Les gens de l’époque espéraient certainement que la saison « tournerait ». Et aujourd’hui encore, lorsque la saison est pluvieuse, on dit que l’été viendra après le 20 juin, le 14 juillet ou le 15 août. Mais cette année-là ne ressemblait à aucune autre. « Pendant le printemps et l’été, il n’y a pas eu trois jours de suite de beau temps. En montagne, tous les mois, il en est tombé un pied de fraîche ». Pire, témoigne le prêtre « le 14 août, il tombait une si grande quantité d’eau que lorsque le bétail arriva des pâturages de Samance en passant le pont de Venay, il se noya une génisse que l’eau entraîna jusqu’au Petit Bornand ». Les mois passants, le désarroi des montagnards augmentait. L’automne était consacré à la moisson alors essentielle. Fait remarquable, les blés n’ont pas mûri. « A la Sainte-Croix, reprend le prêtre, les blés n’étaient pas tous en épis. Ils ne le furent qu’à la Saint-Michel. On a commencé à moissonner en octobre à Villeneuve, tout vert et tout mouillé et avec beaucoup de peine à cause du mauvais temps continuel ». Et avec octobre revient le gel et la neige dès la fin du mois. « Le 11 novembre, les blés depuis le dessus du Bois Bercher, de la moitié et plus du Chinaillon, et du tiers du hameau du Bouchet ont été couverts de plus d’un pied de neige. Les blés noirs ont été entièrement gelés. » Le prêtre porte alors ce terrible constat « les pauvres montagnards ont la moitié de ce qu’ils pourraient manger en fait de pain et encore tout gelé. Ils sont obligés de le tirer du four avec un racle par morceaux ». En décembre, les villageois essayent de tirer le fourrage « dessous la neige pour nourrir le bétail, mais il y en est resté » précise le prêtre. Ailleurs, «on moissonna l’avoine en janvier à mesure que la neige les laisse à découvert. La paille a souffert mais le grain est conservé. Du côté d’Entremont, on récolte les pommes de terre en janvier ».

Cette année froide a touché toute l’Europe, provoquant la hausse des denrées alimentaires. Les prix de l’avoine, du blé, du froment, du pain s’envolèrent. « Pendant le mois de septembre, la cherté augmentait tous les jours » raconte le prêtre. Même ceux qui avaient de l’argent, ne parvenaient à trouver les produits. « A cause de la rareté des vivres, on fut obligé d’aller chercher du blé à Cluses. On en a vu certains qui étaient obligés de revenir sans en avoir trouvé à acheter. Ils avaient pourtant de l’argent dans leurs poches, mais au lieu d’apporter du blé, ils revenaient les larmes aux yeux. » Jean-Paul Bergeri, lors de sa communication au XXXIIIème Congrès des Sociétés Savantes de Savoie1, précisait que « de septembre 1816 à avril 1817, soit pendant une période de sept mois, le froment augmente de 70 %, le seigle de 84 % et l’avoine de 94 %. ».

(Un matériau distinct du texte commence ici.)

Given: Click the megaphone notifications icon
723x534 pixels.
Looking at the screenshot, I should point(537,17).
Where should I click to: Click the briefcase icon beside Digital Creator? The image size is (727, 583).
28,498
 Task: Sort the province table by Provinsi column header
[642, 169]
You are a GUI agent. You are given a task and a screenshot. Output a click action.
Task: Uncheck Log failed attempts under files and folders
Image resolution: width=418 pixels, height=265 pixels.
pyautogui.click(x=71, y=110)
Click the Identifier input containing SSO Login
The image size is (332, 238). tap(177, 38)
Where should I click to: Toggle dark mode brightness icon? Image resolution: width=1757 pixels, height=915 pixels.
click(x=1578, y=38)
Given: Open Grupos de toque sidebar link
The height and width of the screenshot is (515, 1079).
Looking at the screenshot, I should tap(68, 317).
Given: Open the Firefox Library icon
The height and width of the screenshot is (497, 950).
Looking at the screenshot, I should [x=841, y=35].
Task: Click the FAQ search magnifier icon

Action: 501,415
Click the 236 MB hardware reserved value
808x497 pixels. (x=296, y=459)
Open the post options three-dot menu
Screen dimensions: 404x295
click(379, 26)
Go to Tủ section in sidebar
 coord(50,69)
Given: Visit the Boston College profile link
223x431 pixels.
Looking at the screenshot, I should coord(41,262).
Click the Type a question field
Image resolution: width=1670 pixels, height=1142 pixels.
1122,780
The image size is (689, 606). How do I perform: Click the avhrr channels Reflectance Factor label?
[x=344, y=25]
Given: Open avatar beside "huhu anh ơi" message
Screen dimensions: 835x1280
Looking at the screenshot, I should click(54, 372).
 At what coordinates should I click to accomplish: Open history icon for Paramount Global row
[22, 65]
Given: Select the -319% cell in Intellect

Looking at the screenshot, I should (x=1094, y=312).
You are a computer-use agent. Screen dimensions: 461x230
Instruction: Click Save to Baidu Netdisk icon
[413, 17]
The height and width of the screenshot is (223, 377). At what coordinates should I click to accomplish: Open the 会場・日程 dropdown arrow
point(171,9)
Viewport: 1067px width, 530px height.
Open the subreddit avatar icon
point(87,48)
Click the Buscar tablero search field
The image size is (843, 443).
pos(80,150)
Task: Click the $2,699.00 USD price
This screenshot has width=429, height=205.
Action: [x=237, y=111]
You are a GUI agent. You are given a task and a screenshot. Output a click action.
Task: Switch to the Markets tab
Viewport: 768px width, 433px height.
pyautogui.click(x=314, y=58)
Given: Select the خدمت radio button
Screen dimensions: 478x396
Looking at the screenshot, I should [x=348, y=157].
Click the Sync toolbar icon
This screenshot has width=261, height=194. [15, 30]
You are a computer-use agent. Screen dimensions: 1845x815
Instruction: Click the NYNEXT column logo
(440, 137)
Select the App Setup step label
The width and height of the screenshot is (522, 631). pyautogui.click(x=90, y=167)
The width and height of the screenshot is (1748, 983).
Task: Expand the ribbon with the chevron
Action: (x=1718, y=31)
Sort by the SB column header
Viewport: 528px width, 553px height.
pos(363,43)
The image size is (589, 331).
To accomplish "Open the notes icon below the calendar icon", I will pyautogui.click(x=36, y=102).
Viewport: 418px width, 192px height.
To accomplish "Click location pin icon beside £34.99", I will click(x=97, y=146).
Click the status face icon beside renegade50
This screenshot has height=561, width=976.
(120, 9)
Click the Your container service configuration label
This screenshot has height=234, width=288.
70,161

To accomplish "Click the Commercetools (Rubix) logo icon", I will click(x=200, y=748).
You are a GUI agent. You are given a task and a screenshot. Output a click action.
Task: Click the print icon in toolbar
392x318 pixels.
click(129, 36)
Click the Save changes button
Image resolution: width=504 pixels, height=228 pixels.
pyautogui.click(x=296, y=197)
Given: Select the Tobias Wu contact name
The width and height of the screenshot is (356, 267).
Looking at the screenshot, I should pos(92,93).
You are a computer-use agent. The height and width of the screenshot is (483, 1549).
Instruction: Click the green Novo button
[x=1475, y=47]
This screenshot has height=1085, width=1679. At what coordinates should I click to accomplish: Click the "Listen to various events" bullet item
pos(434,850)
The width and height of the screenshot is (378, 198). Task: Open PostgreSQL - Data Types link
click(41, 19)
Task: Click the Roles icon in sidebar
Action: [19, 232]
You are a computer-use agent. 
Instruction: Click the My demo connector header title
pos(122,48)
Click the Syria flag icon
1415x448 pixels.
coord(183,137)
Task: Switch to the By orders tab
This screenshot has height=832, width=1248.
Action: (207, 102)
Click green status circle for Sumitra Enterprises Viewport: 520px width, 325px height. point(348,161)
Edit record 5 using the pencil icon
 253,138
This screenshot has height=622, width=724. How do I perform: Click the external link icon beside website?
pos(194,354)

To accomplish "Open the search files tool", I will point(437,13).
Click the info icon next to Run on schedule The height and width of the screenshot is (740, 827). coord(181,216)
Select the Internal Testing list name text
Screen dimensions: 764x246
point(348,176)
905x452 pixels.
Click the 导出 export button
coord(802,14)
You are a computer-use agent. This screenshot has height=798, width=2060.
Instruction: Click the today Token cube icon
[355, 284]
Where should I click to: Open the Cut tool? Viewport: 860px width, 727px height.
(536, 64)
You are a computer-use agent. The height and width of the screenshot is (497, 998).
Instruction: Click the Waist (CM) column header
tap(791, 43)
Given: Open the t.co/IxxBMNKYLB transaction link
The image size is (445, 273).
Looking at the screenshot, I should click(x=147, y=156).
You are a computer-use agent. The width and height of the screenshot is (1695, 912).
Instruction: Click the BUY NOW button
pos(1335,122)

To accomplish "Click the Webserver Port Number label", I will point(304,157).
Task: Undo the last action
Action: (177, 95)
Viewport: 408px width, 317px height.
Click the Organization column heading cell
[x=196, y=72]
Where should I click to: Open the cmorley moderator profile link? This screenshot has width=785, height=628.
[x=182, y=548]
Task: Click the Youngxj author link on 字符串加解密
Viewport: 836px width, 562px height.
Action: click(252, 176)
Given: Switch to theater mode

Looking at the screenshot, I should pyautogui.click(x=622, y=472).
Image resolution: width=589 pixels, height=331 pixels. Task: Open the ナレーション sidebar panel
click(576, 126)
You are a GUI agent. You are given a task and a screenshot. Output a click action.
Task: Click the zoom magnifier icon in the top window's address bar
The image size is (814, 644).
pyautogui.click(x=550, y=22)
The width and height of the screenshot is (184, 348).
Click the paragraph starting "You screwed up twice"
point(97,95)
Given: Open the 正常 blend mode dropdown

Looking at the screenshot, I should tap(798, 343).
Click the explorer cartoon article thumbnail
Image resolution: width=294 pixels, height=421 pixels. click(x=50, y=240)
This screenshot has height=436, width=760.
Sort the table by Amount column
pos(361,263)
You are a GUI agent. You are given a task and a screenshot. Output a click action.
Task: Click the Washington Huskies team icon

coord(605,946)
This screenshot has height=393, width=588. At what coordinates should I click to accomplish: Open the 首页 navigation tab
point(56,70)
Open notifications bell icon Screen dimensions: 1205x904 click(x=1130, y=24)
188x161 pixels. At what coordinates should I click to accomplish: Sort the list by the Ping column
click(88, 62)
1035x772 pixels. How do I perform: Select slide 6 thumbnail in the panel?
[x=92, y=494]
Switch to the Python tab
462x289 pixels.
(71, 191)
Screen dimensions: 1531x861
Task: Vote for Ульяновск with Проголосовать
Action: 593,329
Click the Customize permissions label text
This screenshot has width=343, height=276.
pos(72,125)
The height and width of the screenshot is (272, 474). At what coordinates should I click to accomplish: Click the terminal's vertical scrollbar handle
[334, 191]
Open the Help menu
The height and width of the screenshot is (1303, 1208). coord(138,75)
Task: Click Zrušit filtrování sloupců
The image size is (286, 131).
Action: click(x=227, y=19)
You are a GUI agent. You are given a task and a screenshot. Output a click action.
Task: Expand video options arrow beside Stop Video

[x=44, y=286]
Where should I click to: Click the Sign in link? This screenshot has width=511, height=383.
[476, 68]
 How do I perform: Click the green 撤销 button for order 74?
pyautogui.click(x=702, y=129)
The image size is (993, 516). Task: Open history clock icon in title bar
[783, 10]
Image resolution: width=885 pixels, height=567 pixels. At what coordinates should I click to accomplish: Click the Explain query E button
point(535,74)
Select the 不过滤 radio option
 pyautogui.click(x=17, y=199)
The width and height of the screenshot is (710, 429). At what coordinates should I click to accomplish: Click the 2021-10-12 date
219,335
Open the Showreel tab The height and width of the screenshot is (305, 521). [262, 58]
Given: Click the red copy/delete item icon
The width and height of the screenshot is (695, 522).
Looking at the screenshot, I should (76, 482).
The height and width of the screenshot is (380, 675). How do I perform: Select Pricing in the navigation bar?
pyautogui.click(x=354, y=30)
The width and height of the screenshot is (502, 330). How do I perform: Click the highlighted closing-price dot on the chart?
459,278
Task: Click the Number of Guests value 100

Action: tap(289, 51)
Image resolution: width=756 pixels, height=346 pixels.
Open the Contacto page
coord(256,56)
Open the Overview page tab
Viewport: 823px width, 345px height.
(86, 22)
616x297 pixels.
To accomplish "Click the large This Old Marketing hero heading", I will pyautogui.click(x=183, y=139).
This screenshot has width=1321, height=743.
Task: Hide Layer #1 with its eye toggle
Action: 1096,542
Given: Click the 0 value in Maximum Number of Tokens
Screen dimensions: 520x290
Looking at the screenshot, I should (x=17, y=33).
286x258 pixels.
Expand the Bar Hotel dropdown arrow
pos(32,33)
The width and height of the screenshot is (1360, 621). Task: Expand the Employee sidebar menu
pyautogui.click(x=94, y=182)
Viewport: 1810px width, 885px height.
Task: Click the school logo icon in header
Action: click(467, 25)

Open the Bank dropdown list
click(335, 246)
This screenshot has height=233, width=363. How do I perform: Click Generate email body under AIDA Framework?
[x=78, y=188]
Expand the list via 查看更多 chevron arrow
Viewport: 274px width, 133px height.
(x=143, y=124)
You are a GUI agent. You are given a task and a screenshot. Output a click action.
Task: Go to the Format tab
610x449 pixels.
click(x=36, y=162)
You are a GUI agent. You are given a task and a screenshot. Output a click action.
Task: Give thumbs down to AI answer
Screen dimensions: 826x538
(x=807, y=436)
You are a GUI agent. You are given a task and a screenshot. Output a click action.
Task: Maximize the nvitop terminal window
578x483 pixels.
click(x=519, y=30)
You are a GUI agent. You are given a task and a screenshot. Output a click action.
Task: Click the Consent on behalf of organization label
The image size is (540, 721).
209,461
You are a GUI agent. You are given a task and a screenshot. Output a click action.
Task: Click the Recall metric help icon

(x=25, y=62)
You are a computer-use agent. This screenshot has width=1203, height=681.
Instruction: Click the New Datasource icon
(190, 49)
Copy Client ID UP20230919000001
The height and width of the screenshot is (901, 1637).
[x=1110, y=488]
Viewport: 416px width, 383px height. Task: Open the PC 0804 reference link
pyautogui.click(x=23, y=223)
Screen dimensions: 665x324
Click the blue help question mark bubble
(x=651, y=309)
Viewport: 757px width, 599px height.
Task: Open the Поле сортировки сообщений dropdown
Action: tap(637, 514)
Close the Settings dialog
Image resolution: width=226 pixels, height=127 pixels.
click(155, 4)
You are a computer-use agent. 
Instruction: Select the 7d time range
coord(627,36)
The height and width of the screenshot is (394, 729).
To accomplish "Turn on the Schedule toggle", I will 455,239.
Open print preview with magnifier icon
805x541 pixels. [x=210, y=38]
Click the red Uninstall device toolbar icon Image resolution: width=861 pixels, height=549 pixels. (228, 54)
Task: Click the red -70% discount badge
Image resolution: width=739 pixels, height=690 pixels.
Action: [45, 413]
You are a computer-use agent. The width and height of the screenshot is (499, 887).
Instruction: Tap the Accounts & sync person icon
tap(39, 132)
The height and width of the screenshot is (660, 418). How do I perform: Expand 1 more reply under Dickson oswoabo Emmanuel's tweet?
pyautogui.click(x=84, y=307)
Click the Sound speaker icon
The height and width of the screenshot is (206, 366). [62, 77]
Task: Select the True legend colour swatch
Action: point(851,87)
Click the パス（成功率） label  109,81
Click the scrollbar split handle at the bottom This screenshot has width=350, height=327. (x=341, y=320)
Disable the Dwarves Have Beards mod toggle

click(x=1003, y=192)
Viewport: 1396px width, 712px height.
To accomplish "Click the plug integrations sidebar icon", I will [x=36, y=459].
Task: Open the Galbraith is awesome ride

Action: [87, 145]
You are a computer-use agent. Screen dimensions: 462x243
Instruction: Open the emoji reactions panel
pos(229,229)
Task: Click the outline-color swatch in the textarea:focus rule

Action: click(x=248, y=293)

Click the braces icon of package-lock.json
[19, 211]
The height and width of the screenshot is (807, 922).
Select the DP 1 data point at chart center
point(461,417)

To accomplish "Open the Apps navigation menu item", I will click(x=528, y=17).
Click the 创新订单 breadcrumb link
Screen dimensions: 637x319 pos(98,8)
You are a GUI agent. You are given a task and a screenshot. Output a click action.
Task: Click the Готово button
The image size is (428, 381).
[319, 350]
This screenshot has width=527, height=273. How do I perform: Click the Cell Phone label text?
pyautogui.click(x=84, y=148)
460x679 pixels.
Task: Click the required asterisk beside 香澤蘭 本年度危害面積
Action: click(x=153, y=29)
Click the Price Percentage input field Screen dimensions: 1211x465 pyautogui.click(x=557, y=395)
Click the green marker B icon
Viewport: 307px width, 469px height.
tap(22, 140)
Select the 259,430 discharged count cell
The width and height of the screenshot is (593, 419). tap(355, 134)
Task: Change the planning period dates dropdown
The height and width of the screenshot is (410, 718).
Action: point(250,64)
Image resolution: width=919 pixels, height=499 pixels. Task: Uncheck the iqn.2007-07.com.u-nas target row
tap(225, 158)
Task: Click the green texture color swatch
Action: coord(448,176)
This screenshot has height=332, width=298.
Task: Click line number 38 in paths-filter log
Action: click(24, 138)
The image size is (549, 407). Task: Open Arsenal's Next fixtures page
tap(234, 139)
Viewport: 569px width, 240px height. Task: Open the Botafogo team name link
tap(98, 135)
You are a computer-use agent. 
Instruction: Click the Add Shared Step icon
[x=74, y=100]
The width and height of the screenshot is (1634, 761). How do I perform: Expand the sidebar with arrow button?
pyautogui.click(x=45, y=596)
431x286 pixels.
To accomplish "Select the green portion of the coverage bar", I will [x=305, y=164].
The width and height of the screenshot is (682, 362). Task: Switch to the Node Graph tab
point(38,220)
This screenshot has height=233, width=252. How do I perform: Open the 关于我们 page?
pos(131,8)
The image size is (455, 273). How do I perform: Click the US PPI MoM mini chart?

Cette hausse des prix provoqua en Savoie une disette. Jean-François Blanc retranscrit un extrait du journal de Chambéry du 31 janvier 1817 qui précise que « le pays est couvert de pauvres qui ont grand peine à trouver leur vie ». Dans de nombreuses communes, on note en 1817, une surmortalité. C’est le cas à Sallanches, 220 décès au lieu de 120 habituellement. Des morts que l’on retrouvait « des racines dans la bouche » se souvient-on encore. Jean-Paul Bergeri évoque une surmortalité de 67,5 % en 1817 pour l’ensemble de la Tarentaise. Il reprend les propos d’un autre prêtre savoyard, l’abbé Gontharet qui écrivait en 1913 que lors de cette disette « pour satisfaire un peu leur faim, les gens avaient recours à certaines herbes des prés qu’ils pouvaient manger ou réduire en bouillie. Quand ils le pouvaient, ils faisaient leurs délices d’une certaine résine qui coulait sur les sapins ou mélèzes ».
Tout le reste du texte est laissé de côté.